La votación concluyó con 135 positivos, 103 negativos y ninguna abstención.
La sesión especial convocada por el oficialismo comenzó a las 13.13, cuando el bloque liderado por Germán Martínez consiguió reunir el quórum con el acompañamiento de diputados de la oposición.
Los diputados del bloque del Frente de Todos (Unión por la Patria) hicieron hincapié en el beneficio que representa para ese grupo de trabajadores de altos ingresos que estaba alcanzados y chicanearon a los de JxC por haber presentado proyectos sobre el tema en el pasado y no haber avanzando con el tema cuando fueron oficialismo.
El frente opositor, por su parte, calificó la medida de Massa de “electoralista”, y la mayoría de los expositores de la bancada señalaron que llevará a más desequilibrio económico y estimaron que incluso podría desembocar en una hiperinflación.
El proyecto de ley de reforma del Impuesto a las Ganancias apunta a que los cambios puedan implementarse a partir del 2024 y, entre otras cuestiones, busca la eliminación de la cuarta categoría del gravamen y la creación, en reemplazo, de un impuesto cedular que fija el pago del tributo únicamente para los ingresos superiores a 15 salarios mínimos mensuales, que hoy representan más de $1.770.000, pero llegaría a $2.000.000 con el ajuste que se debatirá la semana próxima en la reunión del Consejo del Salario.
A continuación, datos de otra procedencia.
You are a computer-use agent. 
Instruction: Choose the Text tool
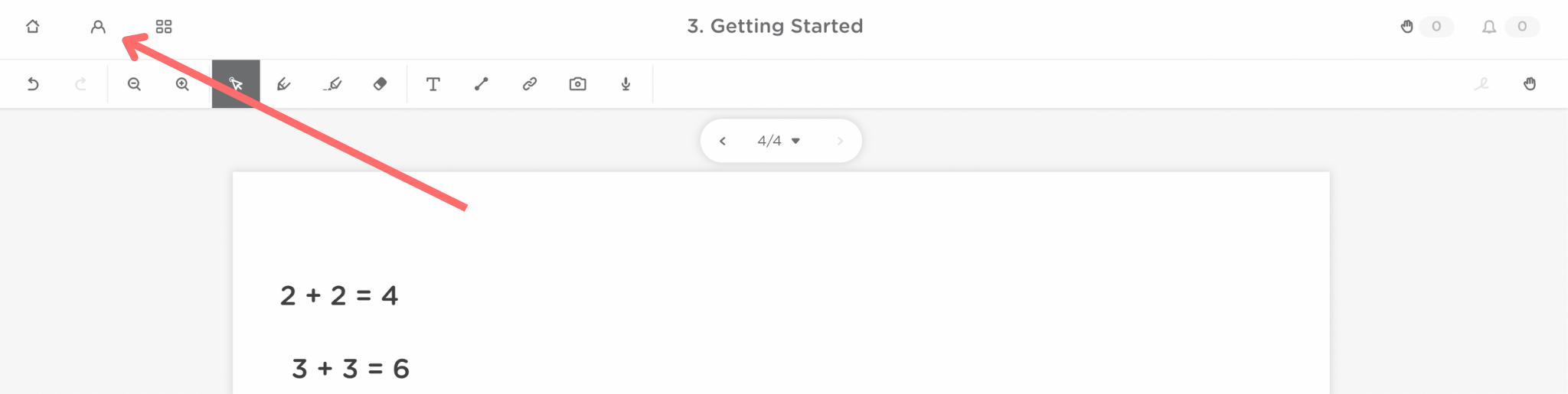coord(433,84)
Ese nuevo gravamen tendrá una alícuota progresiva sobre el excedente, que va de 27% a 35%, y que se actualizará con el valor del salario mínimo dos veces por año. Así, sólo pagarán Ganancias 88.000 contribuyentes, menos del 1% del total de las remuneraciones, jubilaciones y pensiones, de acuerdo con los cálculos oficiales.
El proyecto no incluye a cargos de alta responsabilidad en empresas, como directores de sociedades anónimas, CEOs, gerentes y subgerentes. También se excluyen las pensiones de privilegio y funcionarios políticos. Para los empleados en relación de dependencia, jubilados y pensionados que vivan en las provincias de La Pampa, Río Negro, Chubut, Neuquén, Santa Cruz, Tierra del Fuego y el partido bonaerense de Patagones, habrá un tratamiento especial.
El oficialismo tenía el quórum asegurado desde la semana pasada gracias a la fractura del interbloque Federal (Alejandro “Topo” Rodríguez, Natalia De la Sota y Graciela Camaño votaron a favor) y al apoyo de Provincias Unidas y el Frente de Izquierda. Sin embargo, sorpresivamente también bajaron al recinto el gobernador electo de Santa Cruz, Claudio Vidal, su compañero de bloque Felipe Álvarez, el gobernador electo de Neuquén, Rolando Figueroa y cuatro diputados de Evolución, Emiliano Yacobitti, Marcela Antola; Gabriela Brower y Danya Tavela.
Carlos Heller, como miembro informante del proyecto oficialista, fue el primero en hacer uso de la palabra y detalló que la reforma significa “una mejora del poder adquisitivo del 21%”. En ese sentido, aseguró que “se trata de una herramienta altamente progresiva y dinamizadora del mercado interno”.
Por otro lado, desestimó las críticas que hizo la oposición durante las últimas semanas relacionadas con la intencionalidad electoral del proyecto. “Hemos escuchado que esta era una medida electoralista. ¿Qué quiere decir? ¿Que es buena para la gente? Enhorabuena”, dijo, y recordó que en Argentina hay elecciones cada dos años, por lo que “bajo esa óptica casi todas las medidas serían electoralistas”.